4. Saya tidak bisa membantah atau setuju bahwa seorang "nabi" mungkin
mendengar suara-suara di dalam kepalanya (atau telinganya) yang
"mewahyukan" berbagai kalimat. Tetapi bagaimana dia bisa yakin bahwa
suara-suara itu berasal dari Tuhan, dan bukannya berasal dari
sumber-sumber lain? Saya yakin bahwa anda akan menunjukkan berbagai
bukti bahwa kalimat-kalimat tersebut tidak bisa tidak PASTI berasal
dari Tuhan. Namun tidak ada seorang pun yang sebenarnya memahami
bagaimanakah itu hakekat Tuhan. Kalau demikian, bagaimana mungkin ada
seseorang pun di dunia ini yang bisa membuktikan bahwa ada suatu hal
yang PASTI berasal dari Tuhan?
5. Saya berpendapat bahwa yang sesungguhnya terjadi adalah: Seorang
nabi mengalami suatu pengalaman spiritual yang sangat intens (entah
dalam bentuk "suara-suara" atau bentuk-bentuk lain), kemudian ia
MENAFSIRKAN pengalamannya itu sebagai kehadiran Tuhan.

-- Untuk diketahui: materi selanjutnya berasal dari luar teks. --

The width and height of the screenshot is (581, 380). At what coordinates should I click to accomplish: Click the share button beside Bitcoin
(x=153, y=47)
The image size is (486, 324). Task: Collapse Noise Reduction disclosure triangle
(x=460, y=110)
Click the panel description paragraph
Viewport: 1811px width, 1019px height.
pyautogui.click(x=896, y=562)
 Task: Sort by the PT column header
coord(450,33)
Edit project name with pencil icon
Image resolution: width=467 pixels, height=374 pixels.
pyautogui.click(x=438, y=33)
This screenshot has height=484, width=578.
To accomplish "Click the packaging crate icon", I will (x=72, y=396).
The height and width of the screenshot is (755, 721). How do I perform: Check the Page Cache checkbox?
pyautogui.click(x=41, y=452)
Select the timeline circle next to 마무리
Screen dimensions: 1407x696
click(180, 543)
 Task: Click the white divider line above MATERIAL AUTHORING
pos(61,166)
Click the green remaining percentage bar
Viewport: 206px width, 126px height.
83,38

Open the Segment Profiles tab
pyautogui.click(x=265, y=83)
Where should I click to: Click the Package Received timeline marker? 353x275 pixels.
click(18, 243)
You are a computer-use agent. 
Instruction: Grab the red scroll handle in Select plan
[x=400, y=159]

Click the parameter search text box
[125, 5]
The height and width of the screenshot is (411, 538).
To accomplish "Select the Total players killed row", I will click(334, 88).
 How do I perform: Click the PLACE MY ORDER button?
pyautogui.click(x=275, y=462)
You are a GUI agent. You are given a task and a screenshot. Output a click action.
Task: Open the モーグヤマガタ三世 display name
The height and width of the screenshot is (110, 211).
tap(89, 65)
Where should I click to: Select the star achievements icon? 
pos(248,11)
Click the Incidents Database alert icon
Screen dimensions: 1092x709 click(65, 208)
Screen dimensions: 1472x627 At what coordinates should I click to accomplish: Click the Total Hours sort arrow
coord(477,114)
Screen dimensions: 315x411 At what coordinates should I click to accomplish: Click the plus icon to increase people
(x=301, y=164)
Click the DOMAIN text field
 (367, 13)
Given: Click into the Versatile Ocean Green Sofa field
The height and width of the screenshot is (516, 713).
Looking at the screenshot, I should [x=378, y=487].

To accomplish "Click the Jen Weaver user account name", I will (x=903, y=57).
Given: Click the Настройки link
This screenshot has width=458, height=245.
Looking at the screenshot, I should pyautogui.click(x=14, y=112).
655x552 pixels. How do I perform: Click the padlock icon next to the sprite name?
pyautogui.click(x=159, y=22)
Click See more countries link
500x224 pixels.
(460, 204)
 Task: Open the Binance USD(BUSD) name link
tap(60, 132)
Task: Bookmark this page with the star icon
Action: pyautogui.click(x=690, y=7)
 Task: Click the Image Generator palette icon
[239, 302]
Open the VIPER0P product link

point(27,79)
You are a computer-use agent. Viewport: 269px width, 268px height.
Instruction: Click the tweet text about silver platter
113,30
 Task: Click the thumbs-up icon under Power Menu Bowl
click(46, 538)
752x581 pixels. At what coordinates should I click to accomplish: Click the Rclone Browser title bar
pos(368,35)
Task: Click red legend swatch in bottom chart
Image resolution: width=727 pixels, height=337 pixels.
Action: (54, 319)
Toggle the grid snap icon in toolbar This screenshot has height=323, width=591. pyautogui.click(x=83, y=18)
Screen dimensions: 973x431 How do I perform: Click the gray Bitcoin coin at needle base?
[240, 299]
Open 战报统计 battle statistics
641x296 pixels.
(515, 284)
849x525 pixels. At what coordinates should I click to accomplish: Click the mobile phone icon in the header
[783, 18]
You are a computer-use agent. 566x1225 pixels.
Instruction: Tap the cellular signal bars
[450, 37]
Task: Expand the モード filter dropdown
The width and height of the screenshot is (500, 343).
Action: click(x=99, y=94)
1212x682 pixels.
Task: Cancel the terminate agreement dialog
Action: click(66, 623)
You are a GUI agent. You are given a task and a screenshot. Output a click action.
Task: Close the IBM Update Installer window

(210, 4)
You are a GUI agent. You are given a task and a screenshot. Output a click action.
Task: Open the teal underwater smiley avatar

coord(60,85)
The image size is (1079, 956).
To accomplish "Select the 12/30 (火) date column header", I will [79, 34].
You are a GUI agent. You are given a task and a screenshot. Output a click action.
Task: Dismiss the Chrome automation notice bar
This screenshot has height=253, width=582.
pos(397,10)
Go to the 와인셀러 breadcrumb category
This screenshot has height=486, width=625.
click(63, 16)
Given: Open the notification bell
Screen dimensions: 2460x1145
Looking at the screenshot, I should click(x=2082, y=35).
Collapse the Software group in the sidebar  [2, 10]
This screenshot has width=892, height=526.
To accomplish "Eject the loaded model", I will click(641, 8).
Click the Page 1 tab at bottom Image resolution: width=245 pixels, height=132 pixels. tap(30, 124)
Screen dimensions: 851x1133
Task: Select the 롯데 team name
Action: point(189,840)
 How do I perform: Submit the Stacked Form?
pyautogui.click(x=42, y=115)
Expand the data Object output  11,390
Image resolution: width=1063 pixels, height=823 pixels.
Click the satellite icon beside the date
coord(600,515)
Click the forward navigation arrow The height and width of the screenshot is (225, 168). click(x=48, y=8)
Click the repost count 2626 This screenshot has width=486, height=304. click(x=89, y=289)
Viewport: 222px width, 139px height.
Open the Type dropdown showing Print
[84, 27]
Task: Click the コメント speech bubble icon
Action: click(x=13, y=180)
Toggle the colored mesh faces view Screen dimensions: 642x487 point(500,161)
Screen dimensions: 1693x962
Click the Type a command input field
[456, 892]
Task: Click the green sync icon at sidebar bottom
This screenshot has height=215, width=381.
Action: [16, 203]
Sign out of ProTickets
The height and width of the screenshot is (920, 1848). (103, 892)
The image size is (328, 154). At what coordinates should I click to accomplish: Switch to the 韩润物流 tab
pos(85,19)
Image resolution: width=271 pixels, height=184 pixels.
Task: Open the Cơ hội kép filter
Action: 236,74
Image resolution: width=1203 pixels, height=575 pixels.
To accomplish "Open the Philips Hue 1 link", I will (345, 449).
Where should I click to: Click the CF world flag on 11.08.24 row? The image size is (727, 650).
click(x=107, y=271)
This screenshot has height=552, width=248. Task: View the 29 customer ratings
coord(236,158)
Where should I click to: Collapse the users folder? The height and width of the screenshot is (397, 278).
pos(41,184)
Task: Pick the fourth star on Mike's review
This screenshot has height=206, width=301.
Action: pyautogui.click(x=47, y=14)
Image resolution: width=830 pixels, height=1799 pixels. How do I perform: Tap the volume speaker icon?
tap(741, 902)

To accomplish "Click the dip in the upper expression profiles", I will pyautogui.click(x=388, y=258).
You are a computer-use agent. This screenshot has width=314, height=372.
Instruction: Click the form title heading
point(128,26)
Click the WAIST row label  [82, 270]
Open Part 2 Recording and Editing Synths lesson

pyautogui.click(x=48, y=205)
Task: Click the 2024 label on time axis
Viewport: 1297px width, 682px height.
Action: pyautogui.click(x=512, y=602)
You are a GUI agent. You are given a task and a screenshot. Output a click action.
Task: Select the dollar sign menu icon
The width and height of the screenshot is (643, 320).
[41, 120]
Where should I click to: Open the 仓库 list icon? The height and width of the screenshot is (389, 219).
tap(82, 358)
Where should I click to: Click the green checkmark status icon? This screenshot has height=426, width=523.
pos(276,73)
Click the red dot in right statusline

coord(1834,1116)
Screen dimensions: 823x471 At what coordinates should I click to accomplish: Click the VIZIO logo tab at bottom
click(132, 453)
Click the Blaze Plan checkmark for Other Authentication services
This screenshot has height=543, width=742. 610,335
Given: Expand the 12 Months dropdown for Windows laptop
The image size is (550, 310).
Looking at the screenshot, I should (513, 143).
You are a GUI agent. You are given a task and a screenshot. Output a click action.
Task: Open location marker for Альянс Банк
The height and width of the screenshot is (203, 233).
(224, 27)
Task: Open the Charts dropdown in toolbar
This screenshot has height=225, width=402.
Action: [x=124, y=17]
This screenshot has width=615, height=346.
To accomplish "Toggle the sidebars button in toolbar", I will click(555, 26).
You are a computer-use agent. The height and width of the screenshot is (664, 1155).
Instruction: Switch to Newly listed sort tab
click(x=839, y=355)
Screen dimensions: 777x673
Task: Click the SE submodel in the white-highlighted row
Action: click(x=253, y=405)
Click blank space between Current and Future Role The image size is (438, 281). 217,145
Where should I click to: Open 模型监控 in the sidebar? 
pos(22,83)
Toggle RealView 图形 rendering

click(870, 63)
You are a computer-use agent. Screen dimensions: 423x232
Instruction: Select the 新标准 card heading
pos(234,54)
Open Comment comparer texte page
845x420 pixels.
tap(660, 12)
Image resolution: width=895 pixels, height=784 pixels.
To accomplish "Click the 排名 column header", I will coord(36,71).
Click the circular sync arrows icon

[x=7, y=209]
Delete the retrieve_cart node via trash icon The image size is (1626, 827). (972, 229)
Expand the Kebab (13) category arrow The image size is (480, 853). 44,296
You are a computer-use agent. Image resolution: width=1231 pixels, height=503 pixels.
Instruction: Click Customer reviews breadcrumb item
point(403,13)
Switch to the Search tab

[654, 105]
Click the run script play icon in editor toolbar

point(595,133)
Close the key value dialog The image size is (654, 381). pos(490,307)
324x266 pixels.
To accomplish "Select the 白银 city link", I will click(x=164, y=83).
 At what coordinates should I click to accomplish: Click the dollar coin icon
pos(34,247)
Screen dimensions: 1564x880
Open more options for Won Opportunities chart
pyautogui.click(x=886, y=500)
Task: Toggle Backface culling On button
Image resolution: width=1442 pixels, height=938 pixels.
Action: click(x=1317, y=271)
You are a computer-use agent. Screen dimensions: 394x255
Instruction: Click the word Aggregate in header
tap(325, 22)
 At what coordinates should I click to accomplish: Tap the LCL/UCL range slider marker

6. Kesimpulan: Bahkan sejak awal terbentuknya agama pun, segala
sesuatunya tidak pernah bisa dilepaskan dari penafsiran. Tidak ada
satu pun pengalaman spiritual manusia, entah itu di dalam diri seorang
nabi atau manusia biasa, yang benar-benar obyektif. Subyektifitas
adalah bagian yang tak akan pernah bisa dilepaskan dari spiritualitas
yang manapun.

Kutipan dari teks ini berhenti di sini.